Ibu yang sedang menaruh bahan–bahan memasak di kulkas, berbalik menatapku. Delapan jam aku menunggu untuk keberanian ini, dan itu semakin menggangguku.

“Oh, iya. Untung kamu bertanya, Ibu lupa, Ras.” Ibu kembali membersihkan kresek–kresek belanjaan untuk disimpan.

“Ada apa memangnya?” aku mengikuti Ibu yang beranjak menuju ruang tengah. Tidak segera duduk, Ibu berkeliling mencari sesuatu, sepertinya remot TV tidak ada di tempatnya lagi.

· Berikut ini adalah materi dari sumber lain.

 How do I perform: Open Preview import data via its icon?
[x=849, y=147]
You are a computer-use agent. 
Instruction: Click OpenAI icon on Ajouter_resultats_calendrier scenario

“Kamu barusan nonton TV nggak, Ras?”
Aku yang sudah duduk memperhatikan Ibu, kembali beranjak untuk membantu mencari remot yang entah ada dimana sekarang. Belum lama aku mencari, TV sudah menyala. Aku menengok ke sana kemari mencari keberadaan Ibu. Aku merasa ada yang aneh dengan sikap Ibu.
Saat kulihat Ibu kembali membawa nampan yang berisi camilan dan minuman, aku menghela napas berat. Apa Ibu memang sengaja mengulur waktu dan mencoba menghindariku beberapa saat lalu?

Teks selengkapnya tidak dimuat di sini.